(Stored dataset items)

------------------------------

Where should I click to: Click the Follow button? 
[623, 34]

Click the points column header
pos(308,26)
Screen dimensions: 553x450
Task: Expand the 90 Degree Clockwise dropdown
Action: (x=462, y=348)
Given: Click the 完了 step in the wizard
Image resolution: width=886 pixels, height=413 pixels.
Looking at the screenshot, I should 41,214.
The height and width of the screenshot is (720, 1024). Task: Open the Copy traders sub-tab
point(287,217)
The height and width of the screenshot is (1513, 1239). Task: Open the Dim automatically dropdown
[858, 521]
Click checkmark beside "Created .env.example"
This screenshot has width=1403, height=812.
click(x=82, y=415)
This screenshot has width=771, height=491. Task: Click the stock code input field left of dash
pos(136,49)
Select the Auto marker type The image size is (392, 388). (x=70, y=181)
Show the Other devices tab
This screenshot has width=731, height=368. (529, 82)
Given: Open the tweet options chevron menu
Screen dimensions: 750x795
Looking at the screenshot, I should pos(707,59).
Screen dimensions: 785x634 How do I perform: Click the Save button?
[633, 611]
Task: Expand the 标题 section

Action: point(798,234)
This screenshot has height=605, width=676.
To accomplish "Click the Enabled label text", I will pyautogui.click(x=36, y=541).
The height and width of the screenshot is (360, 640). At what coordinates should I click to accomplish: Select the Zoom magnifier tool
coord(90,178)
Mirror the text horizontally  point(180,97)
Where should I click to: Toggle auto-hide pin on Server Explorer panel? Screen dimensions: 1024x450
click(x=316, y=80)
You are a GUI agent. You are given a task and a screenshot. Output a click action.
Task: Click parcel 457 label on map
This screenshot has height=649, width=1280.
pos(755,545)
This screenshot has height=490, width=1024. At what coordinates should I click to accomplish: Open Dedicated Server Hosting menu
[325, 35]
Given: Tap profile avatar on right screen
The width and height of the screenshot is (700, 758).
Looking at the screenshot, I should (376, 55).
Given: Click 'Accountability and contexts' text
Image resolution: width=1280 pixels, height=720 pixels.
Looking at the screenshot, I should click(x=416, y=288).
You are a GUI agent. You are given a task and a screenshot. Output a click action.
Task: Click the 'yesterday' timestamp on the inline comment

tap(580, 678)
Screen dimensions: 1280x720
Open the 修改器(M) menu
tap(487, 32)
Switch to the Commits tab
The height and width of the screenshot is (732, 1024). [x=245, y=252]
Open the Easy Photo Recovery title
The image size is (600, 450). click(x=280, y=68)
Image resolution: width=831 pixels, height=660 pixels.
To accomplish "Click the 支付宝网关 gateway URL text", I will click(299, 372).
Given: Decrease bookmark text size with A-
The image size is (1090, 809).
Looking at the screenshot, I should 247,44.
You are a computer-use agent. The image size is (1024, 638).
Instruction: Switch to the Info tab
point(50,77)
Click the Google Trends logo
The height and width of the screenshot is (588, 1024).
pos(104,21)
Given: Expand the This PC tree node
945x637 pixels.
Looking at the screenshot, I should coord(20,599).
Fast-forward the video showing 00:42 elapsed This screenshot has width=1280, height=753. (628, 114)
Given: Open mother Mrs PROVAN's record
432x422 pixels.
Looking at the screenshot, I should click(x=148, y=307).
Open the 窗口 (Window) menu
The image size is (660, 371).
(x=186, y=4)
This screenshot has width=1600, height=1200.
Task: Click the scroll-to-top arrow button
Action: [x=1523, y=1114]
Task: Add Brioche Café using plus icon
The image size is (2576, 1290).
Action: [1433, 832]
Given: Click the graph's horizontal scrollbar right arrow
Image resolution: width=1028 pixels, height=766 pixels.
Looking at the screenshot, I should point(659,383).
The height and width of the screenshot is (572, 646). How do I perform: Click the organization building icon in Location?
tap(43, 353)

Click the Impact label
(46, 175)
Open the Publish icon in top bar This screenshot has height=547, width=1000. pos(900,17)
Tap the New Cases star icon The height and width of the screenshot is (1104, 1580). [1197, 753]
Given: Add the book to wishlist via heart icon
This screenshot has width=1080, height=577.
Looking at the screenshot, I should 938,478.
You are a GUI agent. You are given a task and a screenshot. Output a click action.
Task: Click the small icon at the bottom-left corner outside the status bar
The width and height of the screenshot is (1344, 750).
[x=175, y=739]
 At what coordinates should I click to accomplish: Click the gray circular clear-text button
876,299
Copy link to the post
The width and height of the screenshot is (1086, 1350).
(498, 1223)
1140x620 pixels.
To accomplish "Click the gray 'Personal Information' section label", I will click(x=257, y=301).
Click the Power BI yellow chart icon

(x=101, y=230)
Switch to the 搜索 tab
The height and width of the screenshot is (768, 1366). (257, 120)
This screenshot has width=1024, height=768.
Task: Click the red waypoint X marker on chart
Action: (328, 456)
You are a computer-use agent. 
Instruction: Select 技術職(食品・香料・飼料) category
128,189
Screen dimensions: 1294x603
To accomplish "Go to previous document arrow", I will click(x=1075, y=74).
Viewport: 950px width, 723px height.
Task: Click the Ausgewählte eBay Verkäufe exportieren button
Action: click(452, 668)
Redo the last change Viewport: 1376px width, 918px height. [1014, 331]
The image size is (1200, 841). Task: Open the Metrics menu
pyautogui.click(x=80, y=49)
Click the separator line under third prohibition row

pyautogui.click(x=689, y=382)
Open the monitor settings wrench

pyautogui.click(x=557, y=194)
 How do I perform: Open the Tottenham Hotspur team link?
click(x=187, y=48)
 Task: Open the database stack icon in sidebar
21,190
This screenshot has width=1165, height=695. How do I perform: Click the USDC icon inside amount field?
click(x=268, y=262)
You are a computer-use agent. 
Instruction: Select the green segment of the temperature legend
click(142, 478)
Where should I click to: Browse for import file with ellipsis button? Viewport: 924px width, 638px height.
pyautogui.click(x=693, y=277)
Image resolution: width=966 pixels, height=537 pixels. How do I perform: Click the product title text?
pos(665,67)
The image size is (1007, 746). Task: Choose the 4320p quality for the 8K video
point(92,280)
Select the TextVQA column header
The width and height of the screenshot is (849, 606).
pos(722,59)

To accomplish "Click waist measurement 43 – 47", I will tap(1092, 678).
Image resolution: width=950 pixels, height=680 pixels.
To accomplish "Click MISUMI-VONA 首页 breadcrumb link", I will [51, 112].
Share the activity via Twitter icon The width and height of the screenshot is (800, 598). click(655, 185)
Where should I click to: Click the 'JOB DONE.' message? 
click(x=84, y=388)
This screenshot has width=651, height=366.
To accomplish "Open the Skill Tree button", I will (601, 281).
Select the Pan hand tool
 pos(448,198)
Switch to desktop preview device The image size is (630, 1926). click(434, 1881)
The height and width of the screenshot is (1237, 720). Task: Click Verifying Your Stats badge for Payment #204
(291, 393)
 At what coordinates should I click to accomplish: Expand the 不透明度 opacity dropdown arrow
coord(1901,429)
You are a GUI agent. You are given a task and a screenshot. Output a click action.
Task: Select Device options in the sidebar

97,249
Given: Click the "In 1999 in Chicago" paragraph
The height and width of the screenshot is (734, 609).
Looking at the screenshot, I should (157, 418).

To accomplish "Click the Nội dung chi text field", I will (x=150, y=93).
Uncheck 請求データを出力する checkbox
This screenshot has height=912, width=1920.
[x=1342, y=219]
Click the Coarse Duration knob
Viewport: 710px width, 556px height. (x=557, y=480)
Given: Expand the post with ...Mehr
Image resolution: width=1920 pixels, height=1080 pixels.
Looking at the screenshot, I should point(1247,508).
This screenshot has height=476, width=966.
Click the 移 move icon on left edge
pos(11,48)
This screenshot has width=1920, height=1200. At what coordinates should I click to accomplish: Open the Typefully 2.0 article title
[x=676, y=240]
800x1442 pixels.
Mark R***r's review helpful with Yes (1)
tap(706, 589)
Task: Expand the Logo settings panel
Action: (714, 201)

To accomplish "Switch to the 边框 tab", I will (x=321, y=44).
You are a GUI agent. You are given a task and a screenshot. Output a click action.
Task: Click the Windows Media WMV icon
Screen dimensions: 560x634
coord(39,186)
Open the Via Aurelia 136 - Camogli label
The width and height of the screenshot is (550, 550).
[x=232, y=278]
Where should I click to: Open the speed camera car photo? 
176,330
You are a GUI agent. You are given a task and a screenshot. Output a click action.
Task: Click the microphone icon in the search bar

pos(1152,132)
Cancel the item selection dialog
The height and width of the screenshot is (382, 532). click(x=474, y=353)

------------------------------

**The task:**
What do the lines above say from the one containing "Task: Expand the 标题 section" down to the one containing "Click the Google Trends logo"? Return them exactly, both end lines included, and only them.

**Response box:**
Task: Expand the 标题 section

Action: point(798,234)
This screenshot has height=605, width=676.
To accomplish "Click the Enabled label text", I will pyautogui.click(x=36, y=541).
The height and width of the screenshot is (360, 640). At what coordinates should I click to accomplish: Select the Zoom magnifier tool
coord(90,178)
Mirror the text horizontally  point(180,97)
Where should I click to: Toggle auto-hide pin on Server Explorer panel? Screen dimensions: 1024x450
click(x=316, y=80)
You are a GUI agent. You are given a task and a screenshot. Output a click action.
Task: Click parcel 457 label on map
This screenshot has height=649, width=1280.
pos(755,545)
This screenshot has height=490, width=1024. At what coordinates should I click to accomplish: Open Dedicated Server Hosting menu
[325, 35]
Given: Tap profile avatar on right screen
The width and height of the screenshot is (700, 758).
Looking at the screenshot, I should (376, 55).
Given: Click 'Accountability and contexts' text
Image resolution: width=1280 pixels, height=720 pixels.
Looking at the screenshot, I should click(x=416, y=288).
You are a GUI agent. You are given a task and a screenshot. Output a click action.
Task: Click the 'yesterday' timestamp on the inline comment

tap(580, 678)
Screen dimensions: 1280x720
Open the 修改器(M) menu
tap(487, 32)
Switch to the Commits tab
The height and width of the screenshot is (732, 1024). [x=245, y=252]
Open the Easy Photo Recovery title
The image size is (600, 450). click(x=280, y=68)
Image resolution: width=831 pixels, height=660 pixels.
To accomplish "Click the 支付宝网关 gateway URL text", I will click(299, 372).
Given: Decrease bookmark text size with A-
The image size is (1090, 809).
Looking at the screenshot, I should 247,44.
You are a computer-use agent. The image size is (1024, 638).
Instruction: Switch to the Info tab
point(50,77)
Click the Google Trends logo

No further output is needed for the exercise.